La Feria de las Flores 2025 será recordada como la edición en la que la tradición silletera se abrió, con orgullo, a la diversidad. El año pasado Juana Soto, una niña con síndrome de Down se ganó el derecho de participar en el Desfile de Silleteros, lo que abrió las puertas a que, por primera vez, este año, se otorguen cinco cupos a niños y niñas con neurodiversidad, llevando un mensaje de igualdad, resiliencia y esperanza que resuena en cada rincón de Medellín. La neurodiversidad describe a individuos cuyo cerebro funciona de manera diferente a la norma, incluyendo condiciones como el autismo, TDAH (Trastorno por Déficit de Atención e Hiperactividad) y dislexia, entre otras.
Así es como el Desfile de Silleteros, corazón de la feria y símbolo de la cultura paisa, contará este año con 535 silleteros y silleteras, entre ellos estos cinco menores que, gracias a un proceso de formación y acompañamiento, vivirán la experiencia de portar la silleta el domingo 10 de agosto.
Esta inclusión es fruto del trabajo conjunto entre la Corporación de Silleteros de Santa Elena (COSSE) y la Administración Distrital, que han apostado por una feria más incluyente y representativa. “Cada año estamos sumando más personas con este tema de valores de igualdad, con esos temas de resiliencia y de esperanza. Nosotros tenemos dentro del evento a niños en esta condición y cinco de ellos van a estar en el desfile. Ese es un gran avance para el tema de igualdad e inclusión”, destaca Martín Atehortúa Londoño, silletero y vicepresidente de la COSSE.

Preparación y acompañamiento: inclusión real
La participación de estos niños y niñas no es simbólica, ellos han sido parte activa de los talleres y actividades previas, con el respaldo de sus familias y la comunidad silletera. El acompañamiento es personalizado, garantizando que cada uno viva la experiencia de manera plena y segura, en un entorno que respeta y valora sus particularidades.
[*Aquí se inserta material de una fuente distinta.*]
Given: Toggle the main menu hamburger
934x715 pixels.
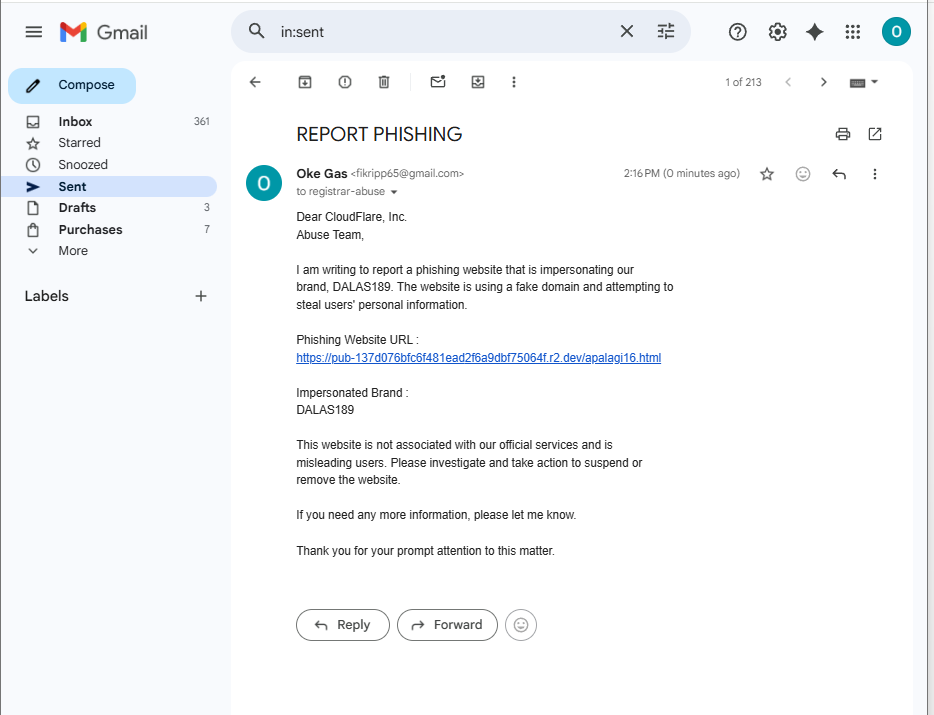Looking at the screenshot, I should [x=34, y=32].
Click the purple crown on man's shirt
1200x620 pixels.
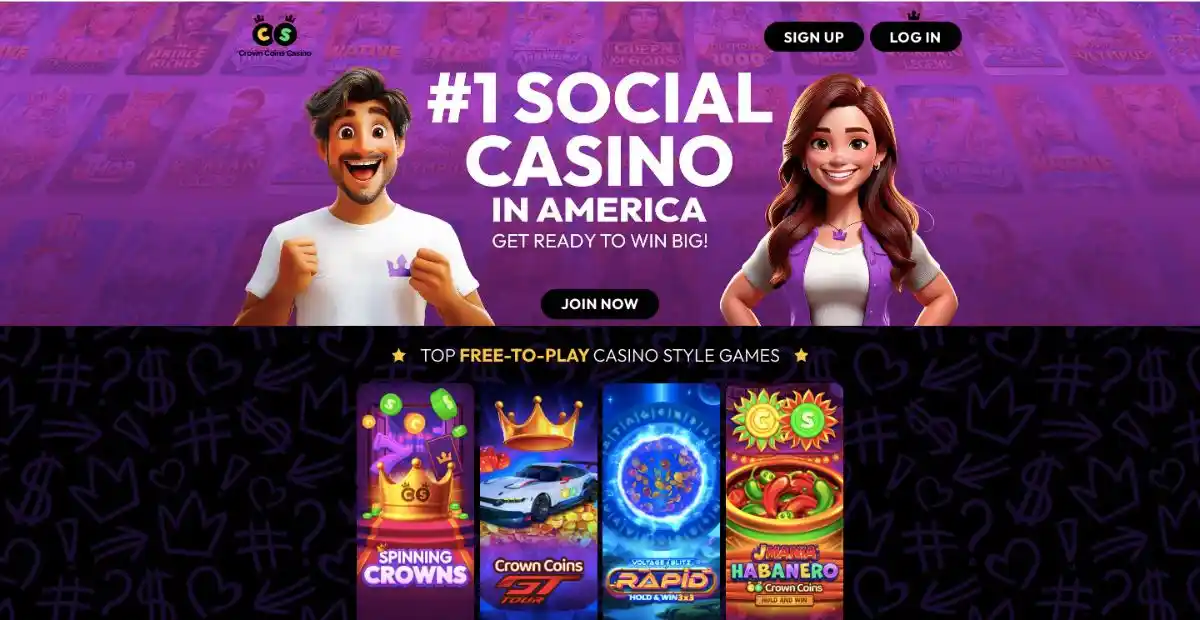click(x=399, y=265)
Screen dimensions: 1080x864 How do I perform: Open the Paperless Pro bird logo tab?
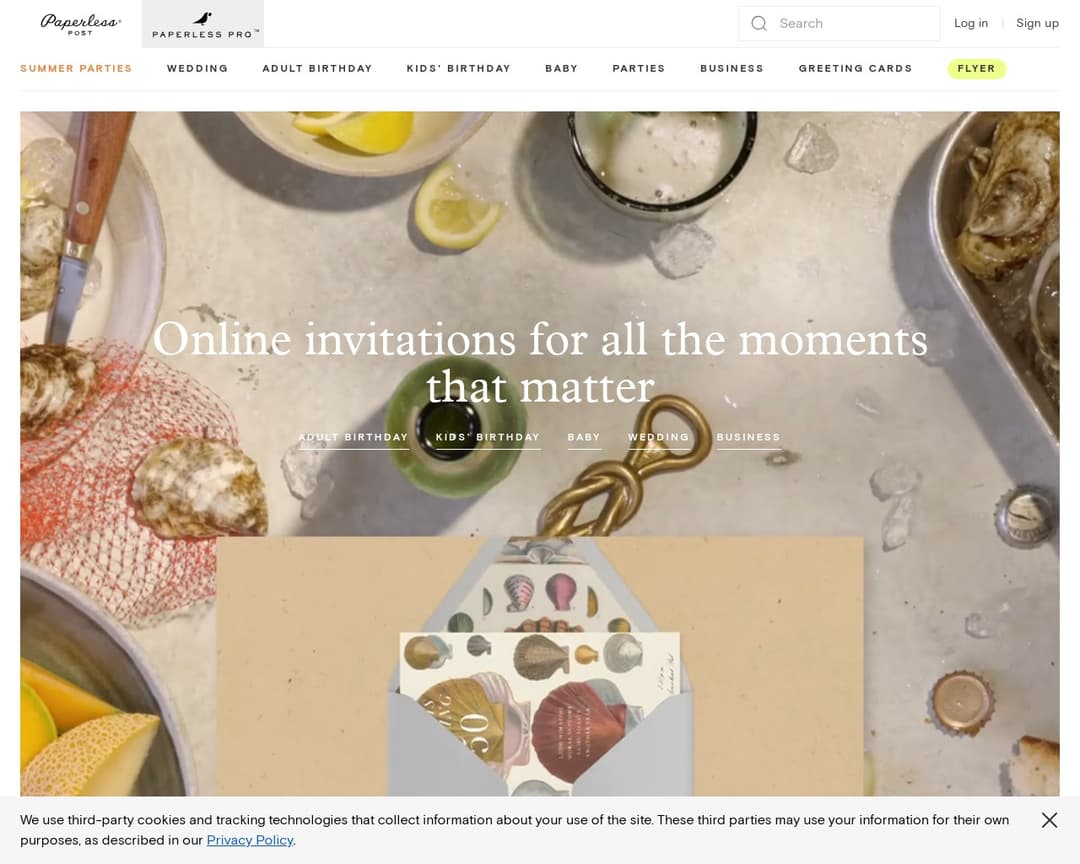pyautogui.click(x=202, y=24)
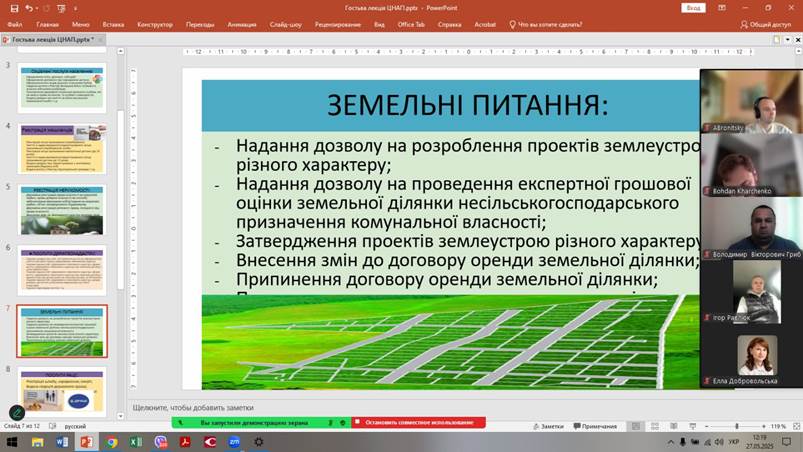Open Excel from the taskbar
The height and width of the screenshot is (452, 803).
[x=136, y=442]
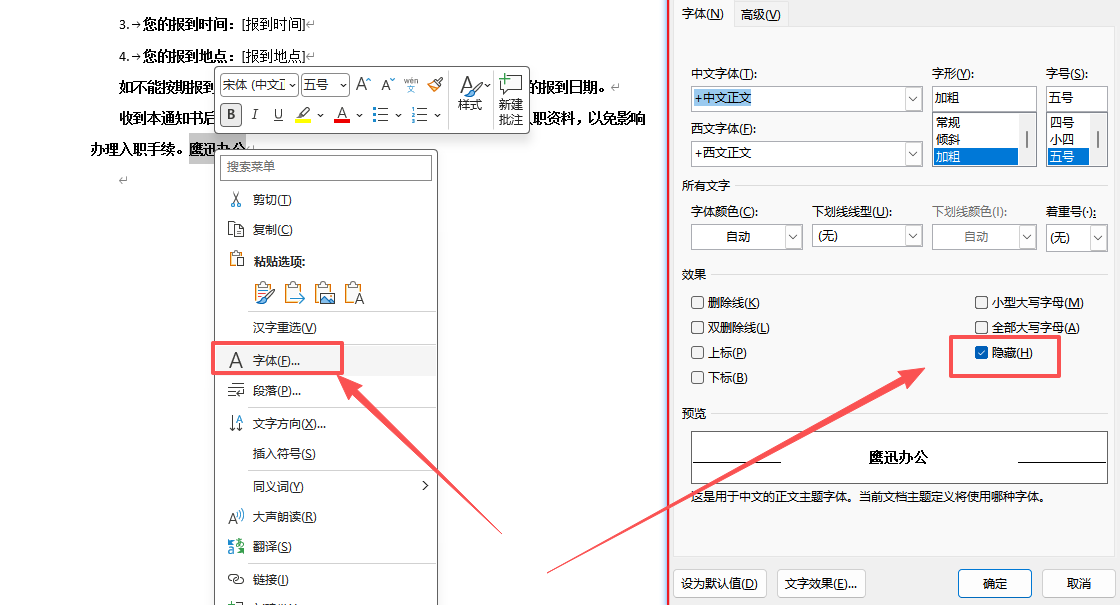Click the 确定 button

(994, 583)
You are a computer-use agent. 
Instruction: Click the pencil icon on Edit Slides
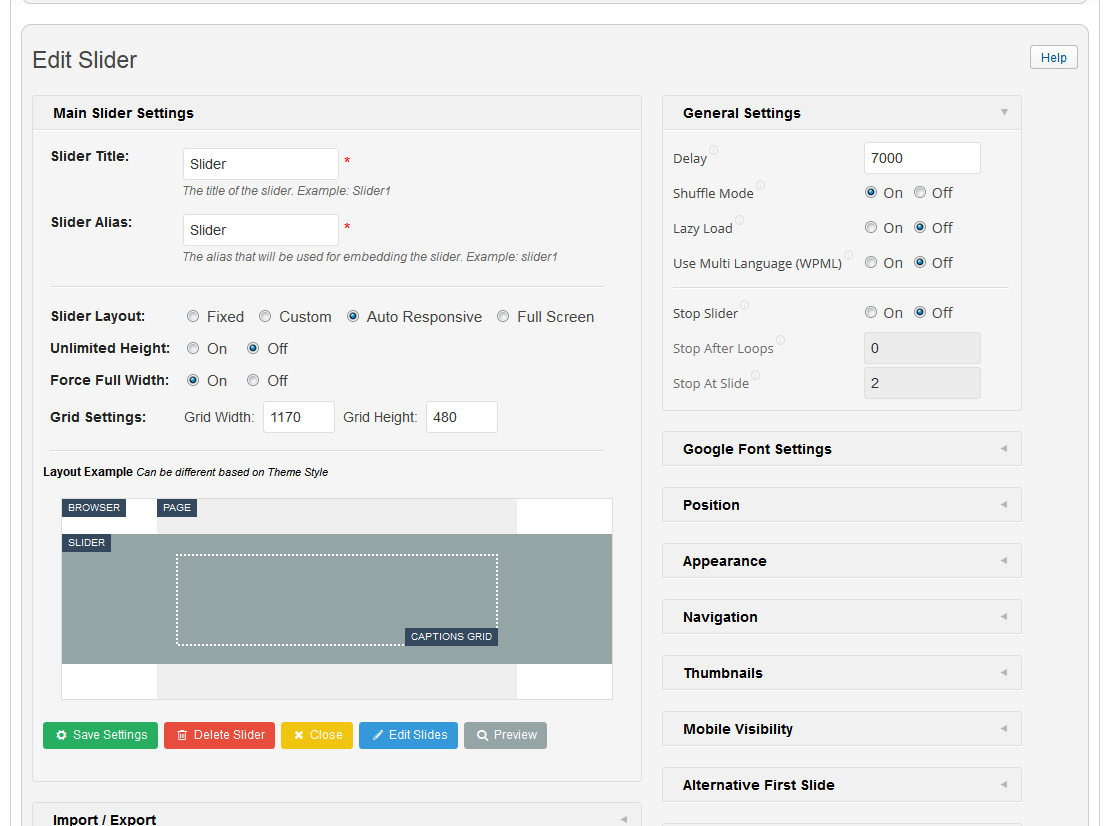378,735
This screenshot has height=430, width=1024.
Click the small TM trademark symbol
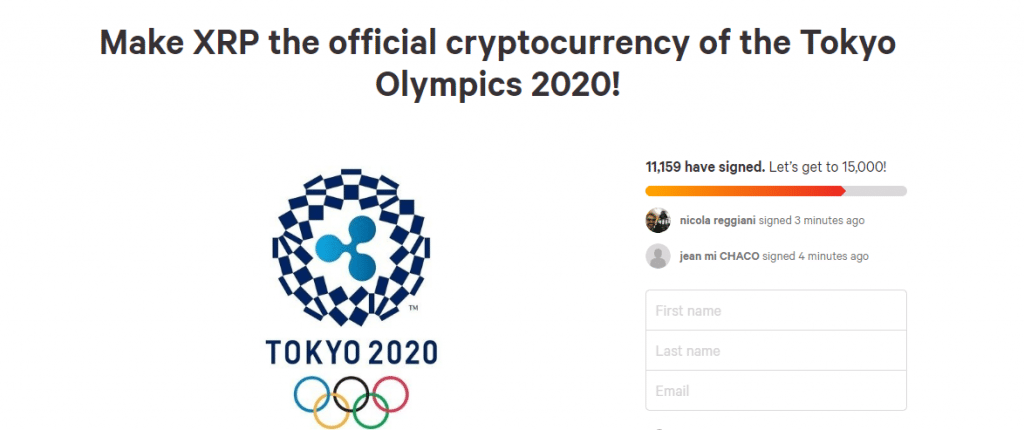point(413,308)
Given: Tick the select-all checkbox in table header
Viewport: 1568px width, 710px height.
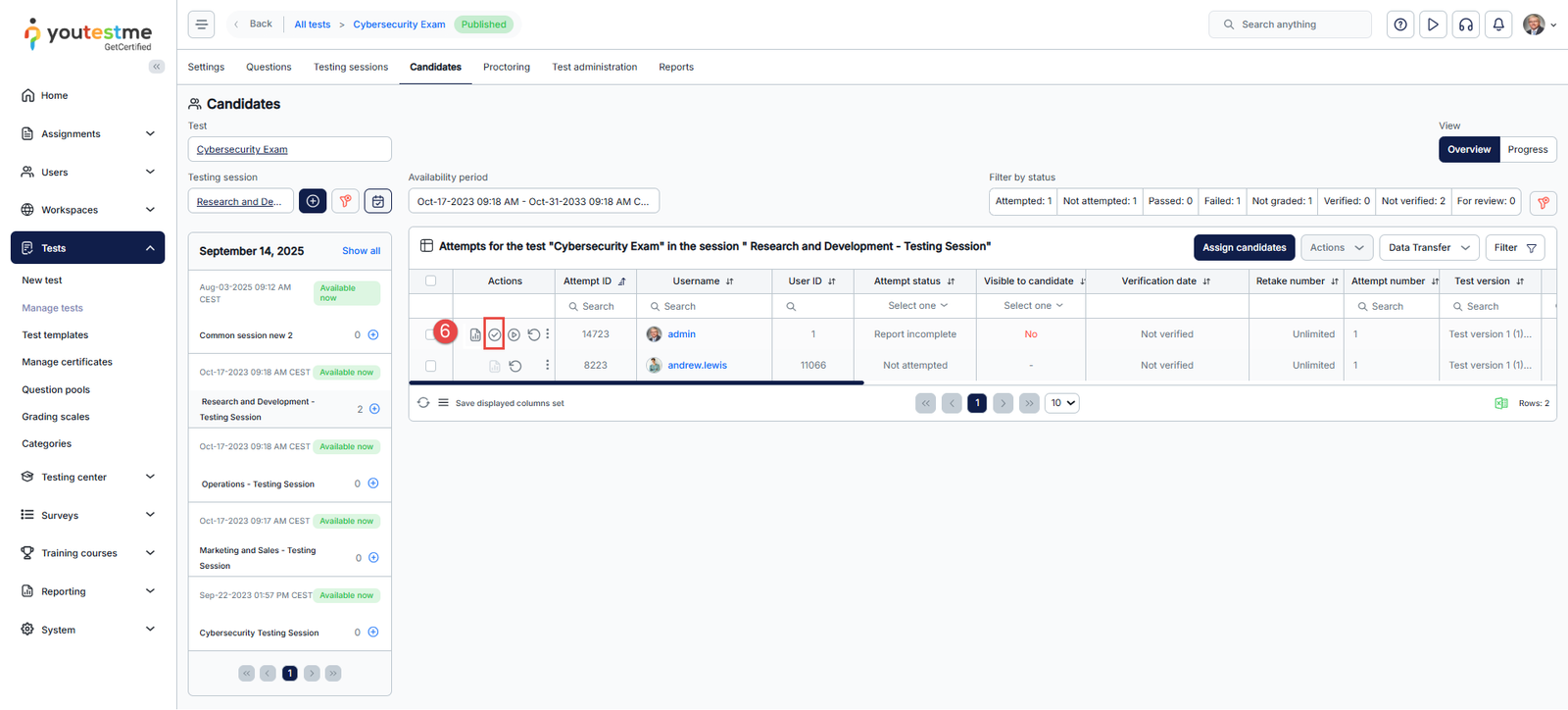Looking at the screenshot, I should point(430,280).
La cultura silletera, forjada en la tradición familiar, ha sido clave para que la inclusión sea natural y genuina. “Ellos nacieron en cuna silletera, participan en los talleres por decisión propia y la comunidad los acoge con cariño y respeto”, resalta Martín Atehortúa Londoño.

Un mensaje que trasciende la fiesta
La presencia de estos menores con neurodiversidad en el desfile no solo enriquece la celebración, sino que envía un mensaje poderoso: la Feria de las Flores es de todos y para todos. La edición 68 del desfile será un escenario en el que la diferencia es motivo de orgullo y la inclusión, una realidad palpable.
Esto se suma a que también, por primera vez, cada silletero portará una cinta negra en honor a las víctimas del invierno en la ciudad, recordando que la solidaridad y la empatía son valores que florecen junto a las flores en Medellín.